(Saved data entries)

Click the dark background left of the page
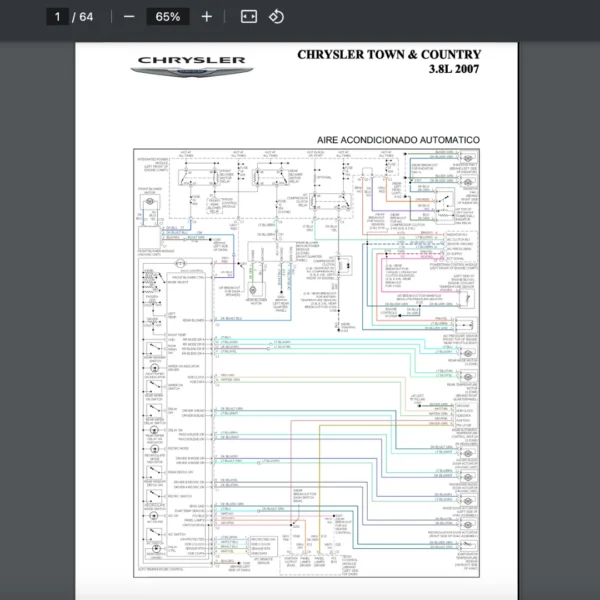(40, 300)
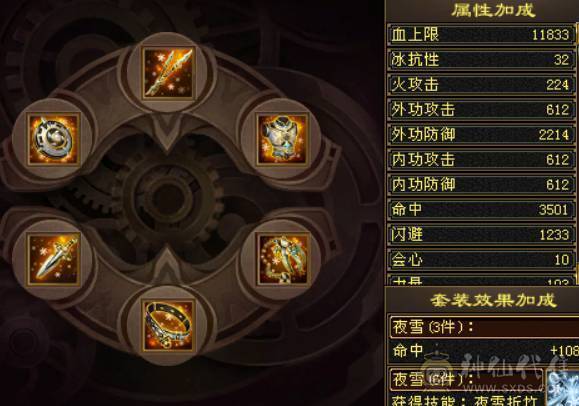Select the 外功攻击 612 stat row
Screen dimensions: 579x406
[481, 110]
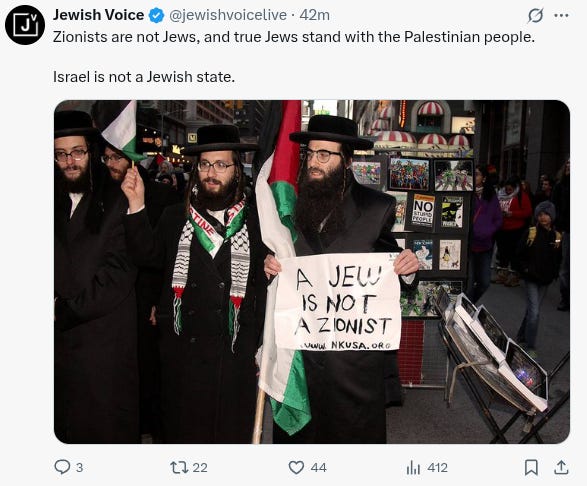587x486 pixels.
Task: Click the like count 44
Action: click(319, 468)
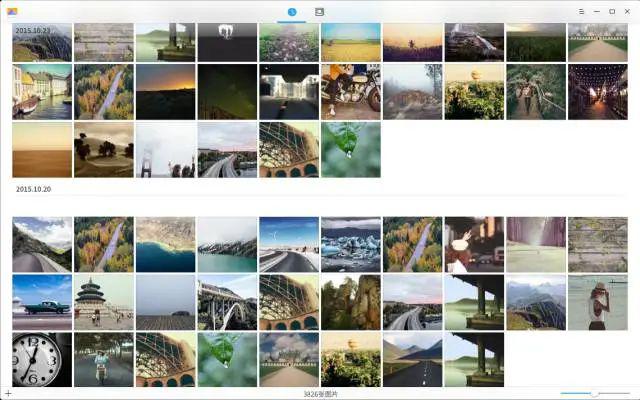Viewport: 640px width, 400px height.
Task: Select the straight mountain road with dashes photo
Action: click(x=412, y=360)
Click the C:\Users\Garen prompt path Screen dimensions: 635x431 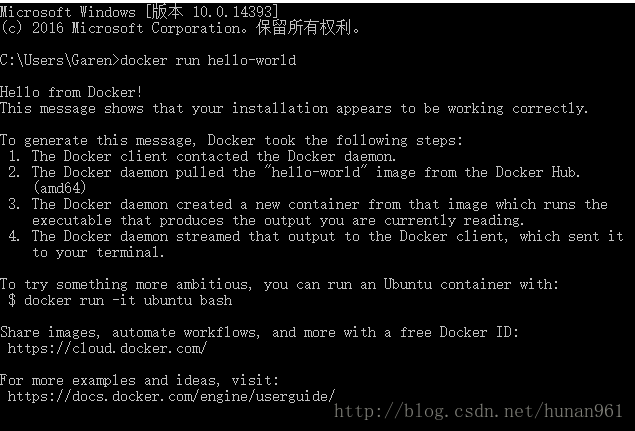[58, 60]
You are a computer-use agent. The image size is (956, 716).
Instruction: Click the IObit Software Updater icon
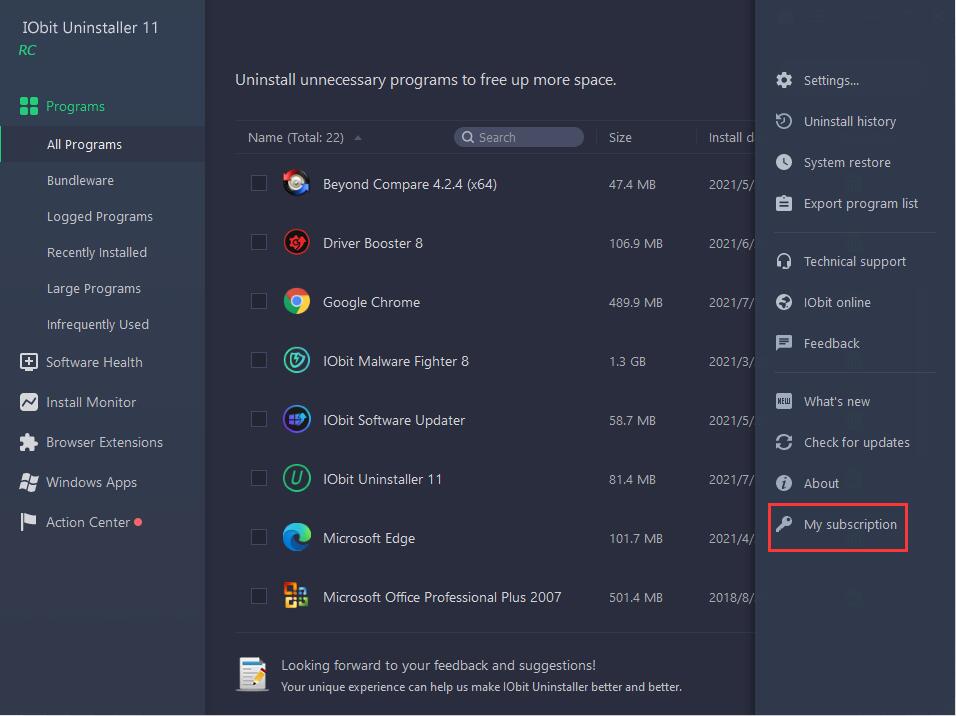point(296,420)
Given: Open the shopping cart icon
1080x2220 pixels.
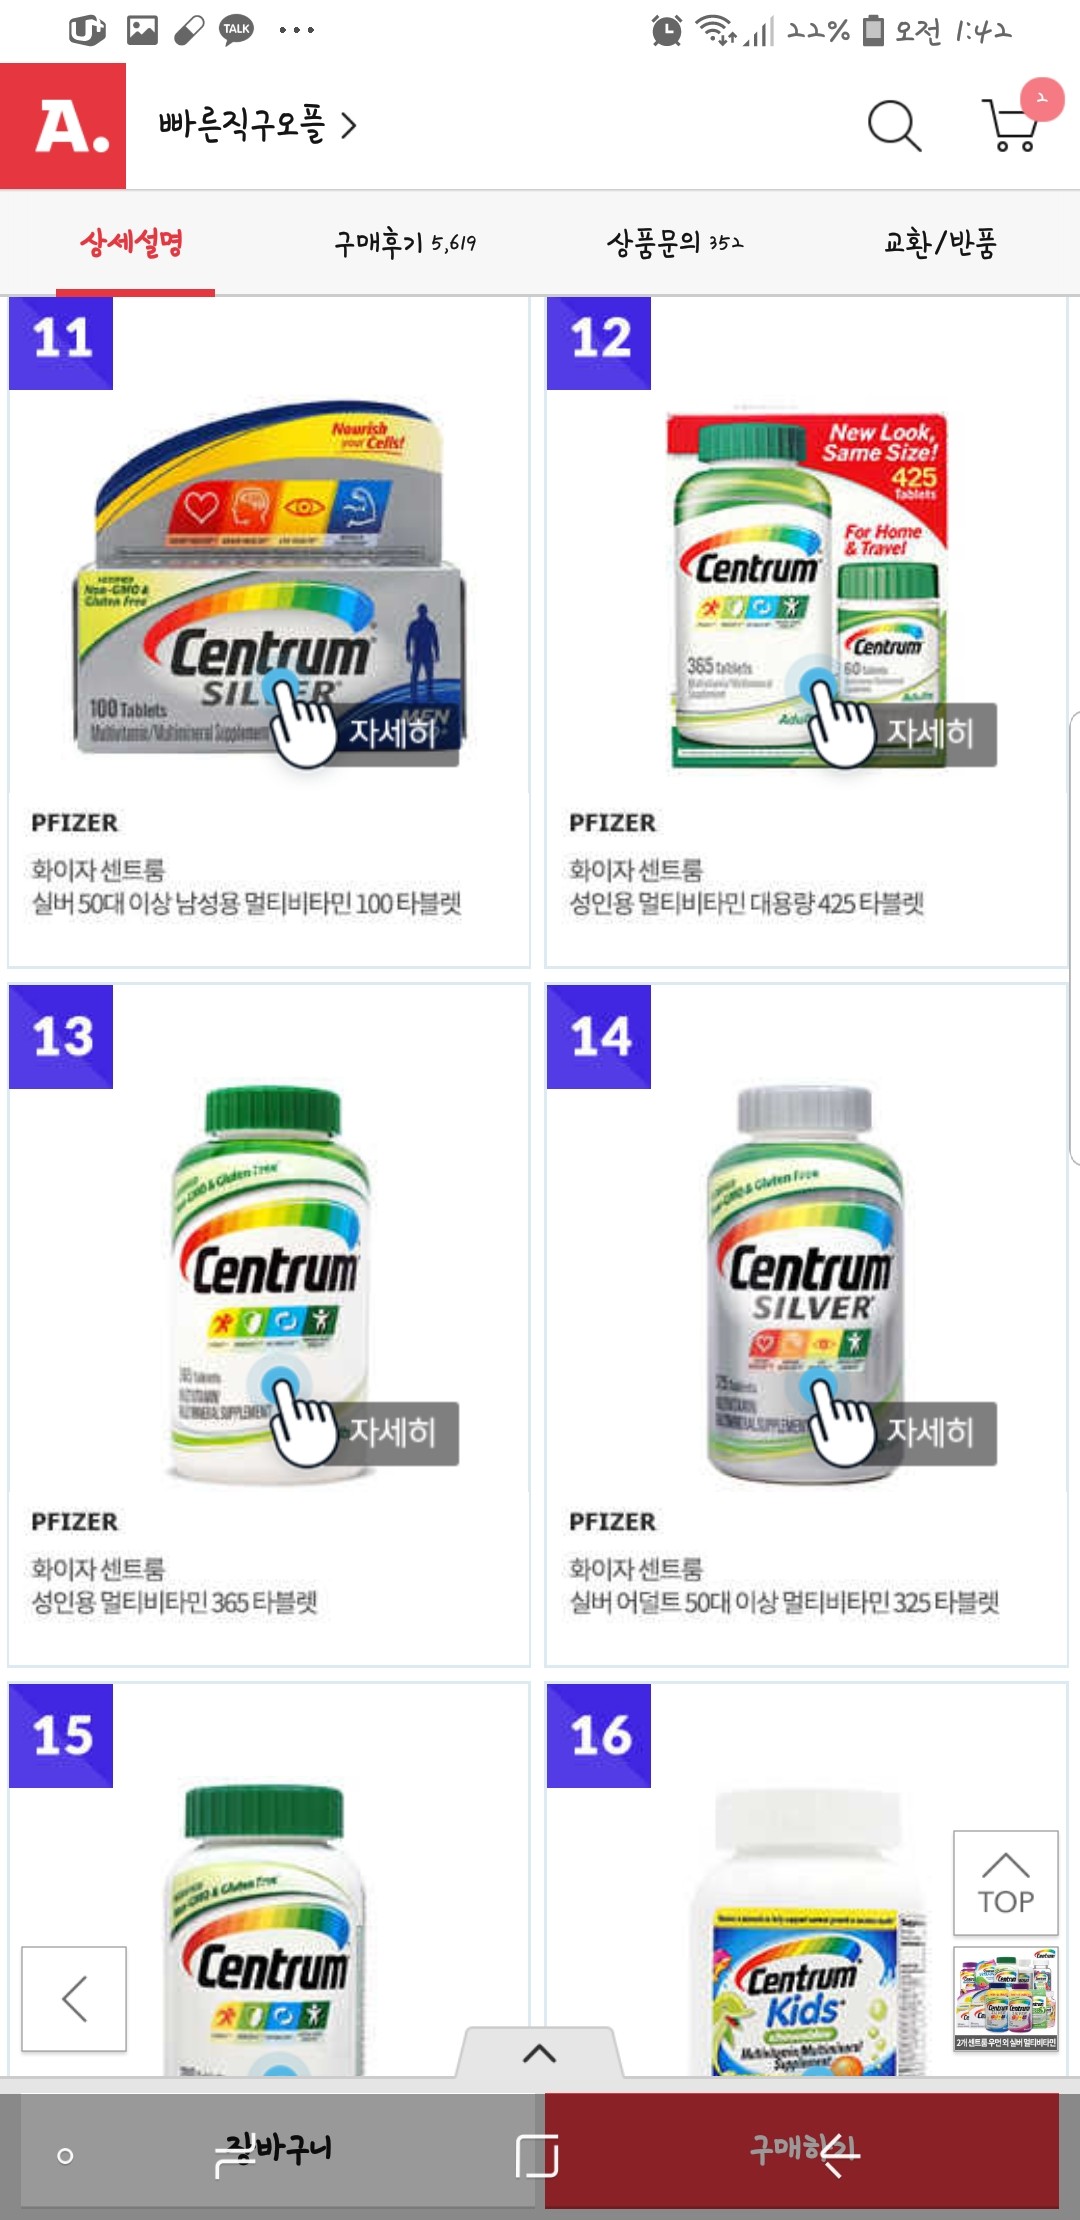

▶ WORK REQUIRED: What is the exact wording of the lines from the one bearing "Given: Open the shopping cart icon" through the final line of the records above? Write it out without the pictures.

▶ ANSWER FOR THIS EXERCISE:
Given: Open the shopping cart icon
1080x2220 pixels.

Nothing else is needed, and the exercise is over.